PRIPYAT, Chernobyl’s Exclusion Zone — Once built as the model of a perfect Soviet town, Pripyat is now the perfect model of undisturbed silence.
“We thought we were living in the best city,” said Natalya Oleinichenko, 50, a former Pripyat resident.
“I came here when I was 21, directed by the Komsomol after graduation,” she said with a slight laugh of irony standing in the deserted center of Pripyat, two kilometers from the Chernobyl nuclear power station.
A contractor by training, Oleinichenko ultimately ended up commanding two construction crews working in the area, including at Power Unit No. 4 where the ill-fated reactor was located. Her other crew raised buildings in the town, she said, pointing at nearby blocks of flats — now staring with black, square holes.
Twenty-five years later, she can recall in detail how she was walking outside with a baby carriage on April 26, 1986, when the first anxiety started to waft through the air, already ionized with radioactive vapor estimated by scientists to have been 10 times greater than the Hiroshima explosion.
“I remember helicopters buzzing back and forth in the sky,” said Oleinichenko, who was 25 at the time.
The reactor had blown up a day earlier, at 1:23 a.m. Friday, during a planned experiment as a result of what is still a subject of debate among scientists. But the unequivocal fact remains that the some 50,000 residents of Pripyat, whose average age was 26, continued living their weekend lives, awaiting the upcoming May holiday celebrations.
“Only after lunch we were told to stay inside with the windows closed, while pills of potassium iodide were distributed around the flats,” Oleinichenko said. “Late in the evening of April 26, Saturday, it was announced that a bus would stop by the apartment building on April 27 at 2 p.m. to move us away for three days.”
No statement was made about what really had happened and that every minute spent in the town within view of the exploded reactor was harming people’s health.
Only later did a monotone “Attention!

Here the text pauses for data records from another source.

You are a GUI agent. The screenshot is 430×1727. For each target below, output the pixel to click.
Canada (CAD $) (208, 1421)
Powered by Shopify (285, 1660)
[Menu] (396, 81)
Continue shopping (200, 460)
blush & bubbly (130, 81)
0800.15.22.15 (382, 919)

Attention!” announcement start reverberating through the town’s loudspeakers, a record of which can be still found in online archives. A woman said in a calm voice that residents needed to evacuate because “in connection with an accident, an … unfavorable radioactive atmosphere is settling on the town of Pripyat.”
Offering assurances that the military and other authorities were doing their best to stabilize the situation, officials recommended that residents only take their documents, a few necessities and —”just in case” — some food.

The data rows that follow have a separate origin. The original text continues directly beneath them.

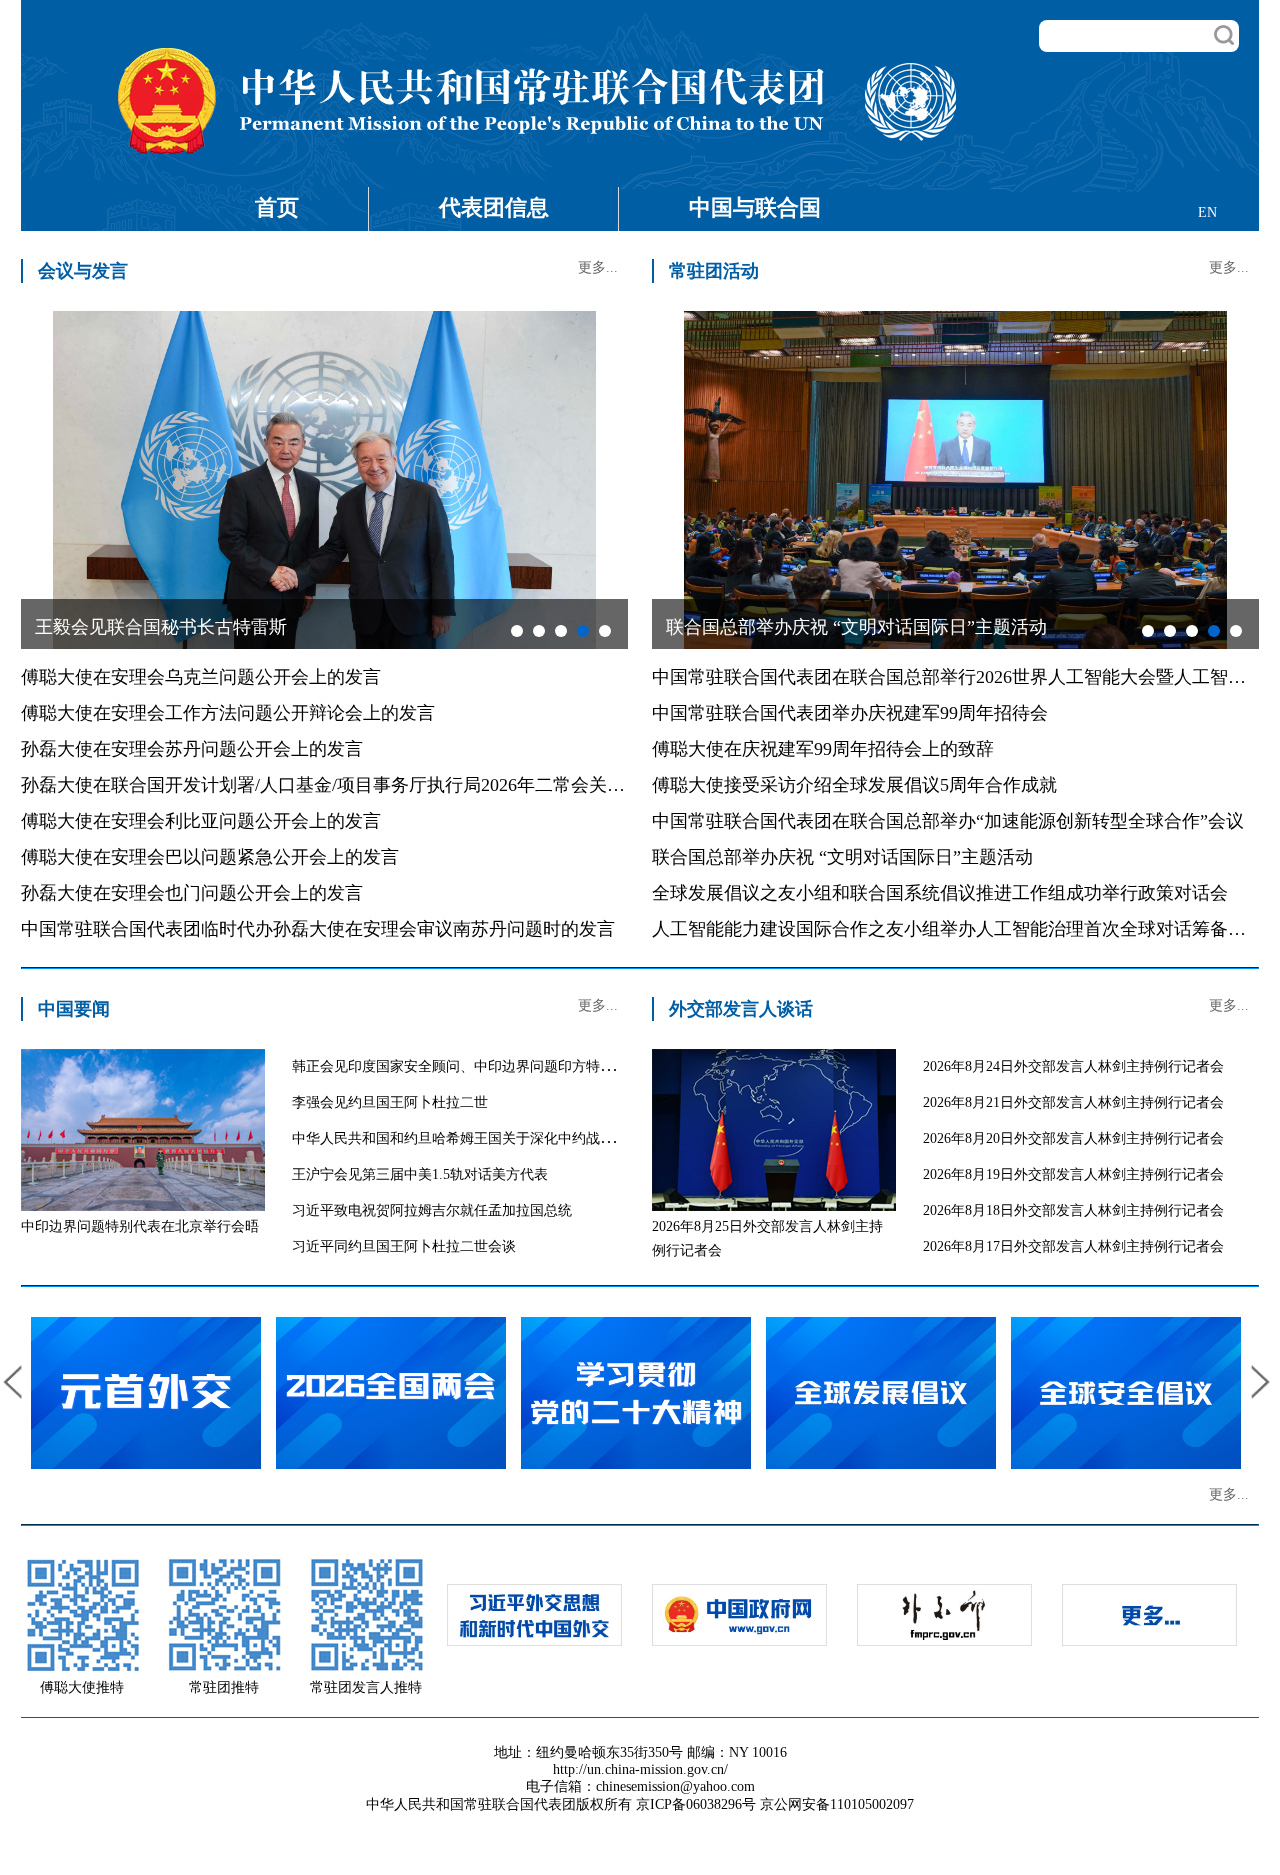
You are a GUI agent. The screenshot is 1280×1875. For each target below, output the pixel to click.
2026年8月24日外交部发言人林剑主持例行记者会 (1073, 1066)
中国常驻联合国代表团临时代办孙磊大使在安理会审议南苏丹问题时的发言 (318, 929)
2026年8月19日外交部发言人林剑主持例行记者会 (1073, 1174)
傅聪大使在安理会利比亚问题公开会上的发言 (201, 821)
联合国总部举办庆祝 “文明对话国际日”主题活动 (842, 857)
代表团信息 (494, 207)
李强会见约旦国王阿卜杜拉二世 (390, 1102)
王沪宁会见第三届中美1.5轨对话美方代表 (420, 1174)
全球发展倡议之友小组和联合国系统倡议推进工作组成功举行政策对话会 (940, 893)
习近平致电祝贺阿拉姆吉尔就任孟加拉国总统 (432, 1210)
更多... (598, 267)
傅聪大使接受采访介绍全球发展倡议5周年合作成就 (854, 785)
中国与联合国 (755, 207)
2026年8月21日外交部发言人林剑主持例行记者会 (1073, 1102)
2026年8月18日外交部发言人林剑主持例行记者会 (1073, 1210)
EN (1207, 212)
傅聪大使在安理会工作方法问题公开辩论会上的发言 (228, 713)
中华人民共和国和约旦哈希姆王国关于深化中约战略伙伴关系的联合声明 (516, 1138)
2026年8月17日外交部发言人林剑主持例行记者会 (1073, 1246)
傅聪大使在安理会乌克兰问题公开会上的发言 (201, 677)
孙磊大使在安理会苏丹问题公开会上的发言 (192, 749)
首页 (277, 207)
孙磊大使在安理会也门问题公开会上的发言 (192, 893)
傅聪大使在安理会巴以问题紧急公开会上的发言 (210, 857)
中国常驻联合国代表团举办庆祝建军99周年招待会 (850, 713)
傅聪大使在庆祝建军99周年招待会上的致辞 (823, 749)
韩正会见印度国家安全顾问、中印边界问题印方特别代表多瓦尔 (488, 1066)
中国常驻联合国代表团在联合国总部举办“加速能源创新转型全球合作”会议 (948, 821)
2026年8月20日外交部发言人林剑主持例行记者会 (1073, 1138)
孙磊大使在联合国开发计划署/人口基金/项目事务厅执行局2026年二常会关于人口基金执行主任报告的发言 (440, 785)
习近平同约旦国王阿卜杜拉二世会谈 (404, 1246)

“We left behind everything, taking with us only cloth diapers,” Oleinichenko said. She never came back for the rest.
But other people, including looters, returned to collect things, and many apartments have bare walls. In some cases even radiators have been yanked off the walls.

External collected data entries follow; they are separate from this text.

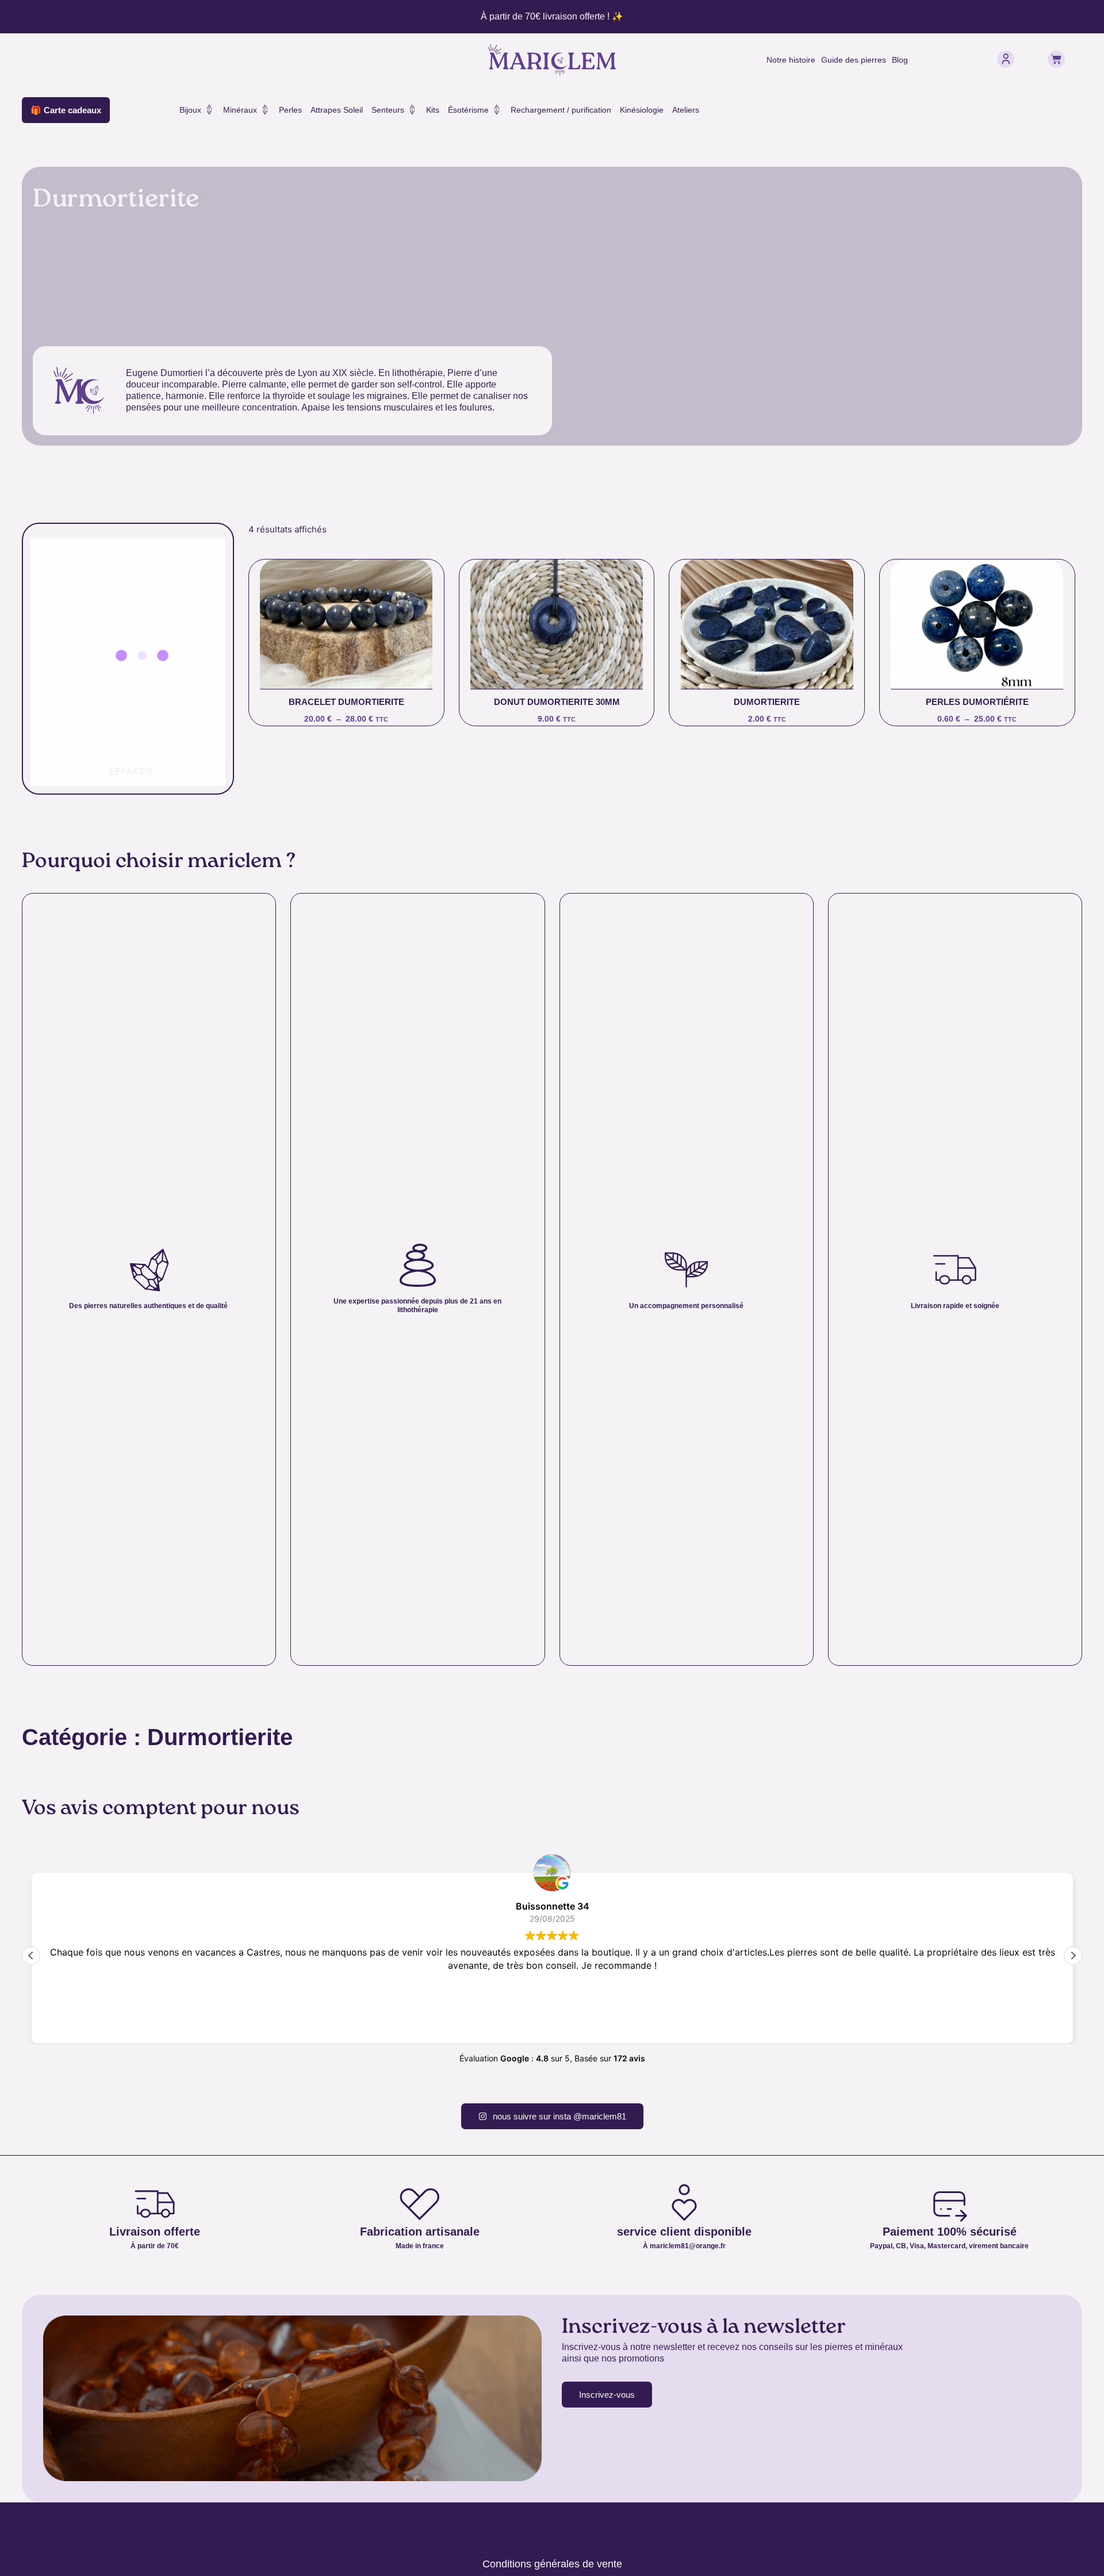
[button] (1073, 1955)
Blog (900, 59)
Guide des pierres (853, 59)
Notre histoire (790, 59)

Twenty-five years ago, residents were living in a Soviet paradise with stores stuffed with food, a direct connection to Kiev by water and to Moscow by railway. The population was expected to grow to 75,000.
Today, the town resembles a classic picture of a ghost town from a Hollywood doomsday movie. Glassless apartment buildings line straight streets, while concrete buildings that once housed a massive concert hall, a large hotel and a restaurant are crumbling.
While concrete and glass are deteriorating, nature is taking over. Birds can be heard chirping, but not a pigeon or sparrow can be seen.
A rusting amusement park with a frozen yellow Ferris wheel delivered to Pripyat especially for the 1986 May holidays has instead become a symbol of the town’s tragedy.
Now and then, graffiti of smiling, playing children can be spotted on abandoned walls, painted by unknown visitors.
“They appeared about five to six years ago,” Oleinichenko said. “Maybe there were ghosts.”
People are not allowed into the town without special permission, just like in the rest of the 30-kilometer exclusion zone around Chernobyl. But once every year, on April 26, the town opens to former residents who want to visit their former homes and relive old memories.
Oleinichenko, whose husband worked at the station, said she didn’t choose to come to Chernobyl and she didn’t choose to leave it. But she had to choose to return.
“We were offered to leave the work at the station and move to Kiev or keep it and stay,” she said with regret.
They chose to stay. Oleinichenko’s husband continues to work at the station, and she holds a position in its information department. A beaming, friendly woman with dyed strawberry-blond hair, Oleinichenko shows no ill effects from the radiation.
They are among only 3,000 people still employed by the station, down from 12,000 in 2000. The number of staff is expected to drop to 1,000 over the next two years as the Ukrainian government further boards up the station as it secures its long-term safety with the help of foreign aid.
Now Oleinichenko and her husband live in the town of Slavutich, established in 1986 to house up to 30,000 evacuated workers and their families and located about 50 kilometers outside the exclusion zone. But many of the people who moved to Slavutich have since left, looking for work and better futures.
“We made the most foolish mistake of our lives,” Oleinichenko said. “Slavutich has no future as a town. I don’t know what will happen to us here.”